:: TEXT SEGMENT ::

Extending Maps with Semantic and Contextual Object Information for Robot
Navigation: a Learning-Based Framework using Visual and Depth Cues
- URL: http://arxiv.org/abs/2003.06336v1
- Date: Fri, 13 Mar 2020 15:05:23 GMT
- Title: Extending Maps with Semantic and Contextual Object Information for Robot
Navigation: a Learning-Based Framework using Visual and Depth Cues
- Authors: Renato Martins, Dhiego Bersan, Mario F. M. Campos and Erickson R.
Nascimento
- Abstract summary: This paper addresses the problem of building augmented metric representations of scenes with semantic information from RGB-D images.
We propose a complete framework to create an enhanced map representation of the environment with object-level information.
- Score: 12.984393386954219
- License: http://arxiv.org/licenses/nonexclusive-distrib/1.0/
- Abstract: This paper addresses the problem of building augmented metric representations
of scenes with semantic information from RGB-D images. We propose a complete
framework to create an enhanced map representation of the environment with
object-level information to be used in several applications such as human-robot
interaction, assistive robotics, visual navigation, or in manipulation tasks.

:::
:: EXCERPTED RECORDS ::

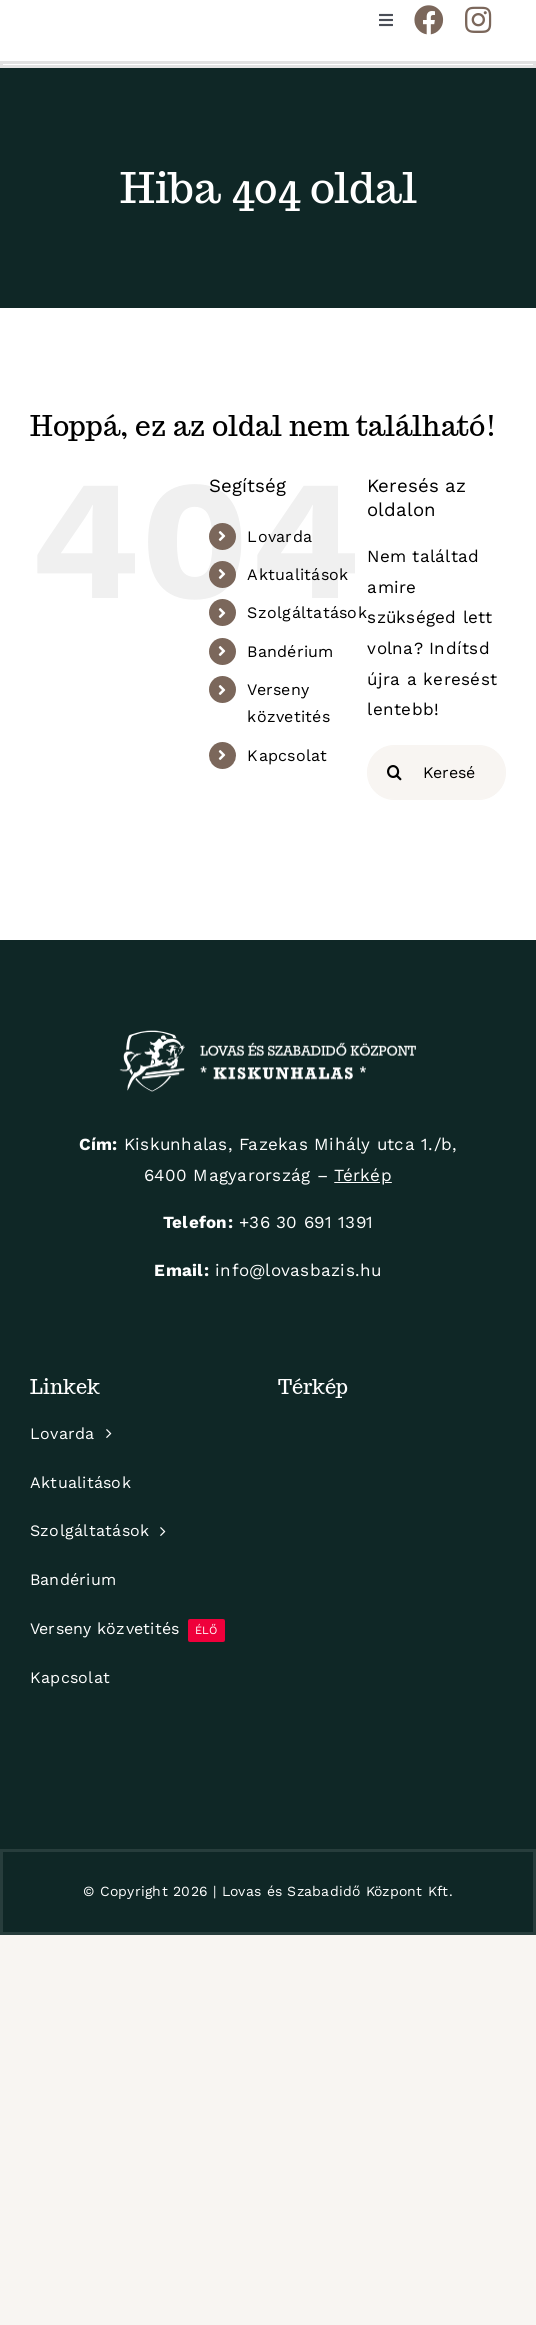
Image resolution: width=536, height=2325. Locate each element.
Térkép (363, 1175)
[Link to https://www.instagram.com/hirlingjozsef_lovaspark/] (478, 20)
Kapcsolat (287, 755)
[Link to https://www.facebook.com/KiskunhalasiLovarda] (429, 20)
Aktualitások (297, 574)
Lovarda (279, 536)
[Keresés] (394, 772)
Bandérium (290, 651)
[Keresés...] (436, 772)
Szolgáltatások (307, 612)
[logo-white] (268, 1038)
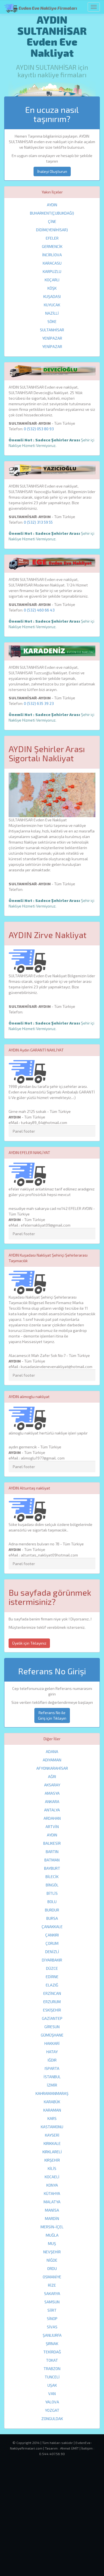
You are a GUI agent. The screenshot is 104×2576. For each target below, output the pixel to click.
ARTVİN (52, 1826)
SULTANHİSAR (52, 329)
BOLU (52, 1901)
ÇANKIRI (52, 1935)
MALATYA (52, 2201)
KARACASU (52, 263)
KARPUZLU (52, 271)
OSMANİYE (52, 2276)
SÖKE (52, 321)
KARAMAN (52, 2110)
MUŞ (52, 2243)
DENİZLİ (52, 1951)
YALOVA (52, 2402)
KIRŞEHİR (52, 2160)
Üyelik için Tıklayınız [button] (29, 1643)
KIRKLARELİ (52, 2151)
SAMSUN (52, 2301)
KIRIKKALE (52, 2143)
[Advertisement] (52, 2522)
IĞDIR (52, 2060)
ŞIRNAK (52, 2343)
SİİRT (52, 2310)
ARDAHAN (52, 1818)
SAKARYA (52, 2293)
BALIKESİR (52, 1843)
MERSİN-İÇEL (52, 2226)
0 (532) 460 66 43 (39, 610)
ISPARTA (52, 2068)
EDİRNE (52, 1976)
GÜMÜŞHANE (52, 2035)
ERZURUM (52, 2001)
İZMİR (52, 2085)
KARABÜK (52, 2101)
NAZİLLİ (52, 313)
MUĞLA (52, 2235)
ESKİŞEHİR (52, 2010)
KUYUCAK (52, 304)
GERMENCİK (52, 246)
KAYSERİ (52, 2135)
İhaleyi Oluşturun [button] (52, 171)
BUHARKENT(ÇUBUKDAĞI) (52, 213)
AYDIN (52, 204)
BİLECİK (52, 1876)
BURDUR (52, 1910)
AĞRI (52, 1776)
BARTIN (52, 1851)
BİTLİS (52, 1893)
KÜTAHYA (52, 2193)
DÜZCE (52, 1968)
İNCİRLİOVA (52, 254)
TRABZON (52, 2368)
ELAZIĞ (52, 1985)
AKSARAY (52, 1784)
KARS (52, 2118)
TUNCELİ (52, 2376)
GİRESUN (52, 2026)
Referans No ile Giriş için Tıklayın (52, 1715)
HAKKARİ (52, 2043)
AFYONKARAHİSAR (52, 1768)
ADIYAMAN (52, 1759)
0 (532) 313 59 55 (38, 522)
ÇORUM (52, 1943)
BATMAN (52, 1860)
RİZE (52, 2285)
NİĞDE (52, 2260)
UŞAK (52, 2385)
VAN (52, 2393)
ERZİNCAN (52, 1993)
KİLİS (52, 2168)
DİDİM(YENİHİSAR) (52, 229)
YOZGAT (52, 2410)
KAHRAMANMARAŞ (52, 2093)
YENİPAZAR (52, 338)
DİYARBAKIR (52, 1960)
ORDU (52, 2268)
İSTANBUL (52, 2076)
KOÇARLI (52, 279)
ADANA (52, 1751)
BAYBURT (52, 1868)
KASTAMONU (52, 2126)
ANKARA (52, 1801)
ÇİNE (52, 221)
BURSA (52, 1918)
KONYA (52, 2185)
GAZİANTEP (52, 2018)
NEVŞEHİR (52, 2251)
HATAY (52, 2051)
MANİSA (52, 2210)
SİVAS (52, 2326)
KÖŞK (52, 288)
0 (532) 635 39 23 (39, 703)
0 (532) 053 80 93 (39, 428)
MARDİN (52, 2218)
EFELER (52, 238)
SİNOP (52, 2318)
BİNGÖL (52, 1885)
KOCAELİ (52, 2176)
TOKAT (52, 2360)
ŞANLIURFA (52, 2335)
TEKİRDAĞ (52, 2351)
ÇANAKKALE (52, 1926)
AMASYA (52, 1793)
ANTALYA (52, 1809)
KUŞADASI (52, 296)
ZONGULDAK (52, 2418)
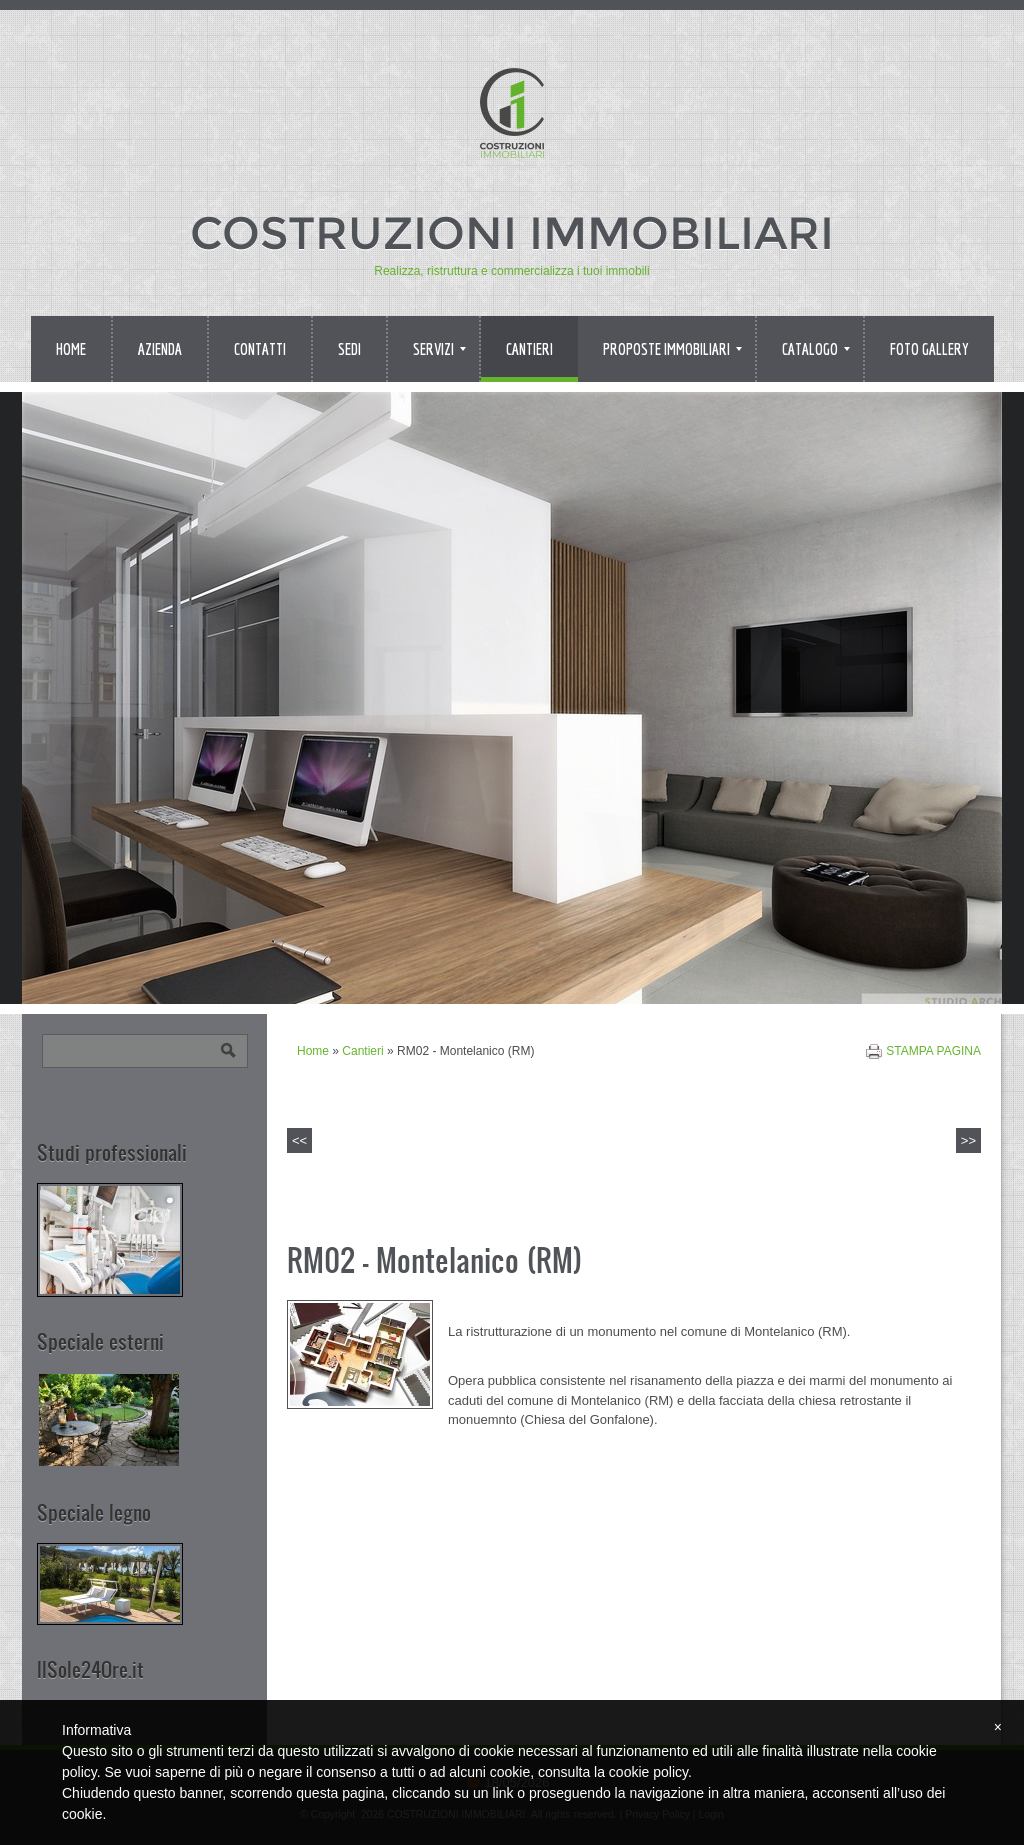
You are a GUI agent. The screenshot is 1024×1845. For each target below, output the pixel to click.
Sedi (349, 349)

:::

> [INSTRUCTION 1]:
Do these statements agree with the paper listing? For each, answer yes or no and quote the words of the paper listing that decide it.
(a) The framework works from RGB-D images.
(b) The paper listing is dated in 2021.
(c) Manipulation tasks are among the applications named.
> [INSTRUCTION 2]:
Reproduce everything in the paper listing from "We propose a complete framework" down to "in manipulation tasks.".

> [WRITTEN ANSWER 1]:
(a) Yes: "building augmented metric representations of scenes with semantic information from RGB-D images"
(b) No: "Date: Fri, 13 Mar 2020 15:05:23 GMT"
(c) Yes: "visual navigation, or in manipulation tasks"

> [WRITTEN ANSWER 2]:
We propose a complete framework to create an enhanced map representation of the environment with object-level information.
- Score: 12.984393386954219
- License: http://arxiv.org/licenses/nonexclusive-distrib/1.0/
- Abstract: This paper addresses the problem of building augmented metric representations
of scenes with semantic information from RGB-D images. We propose a complete
framework to create an enhanced map representation of the environment with
object-level information to be used in several applications such as human-robot
interaction, assistive robotics, visual navigation, or in manipulation tasks.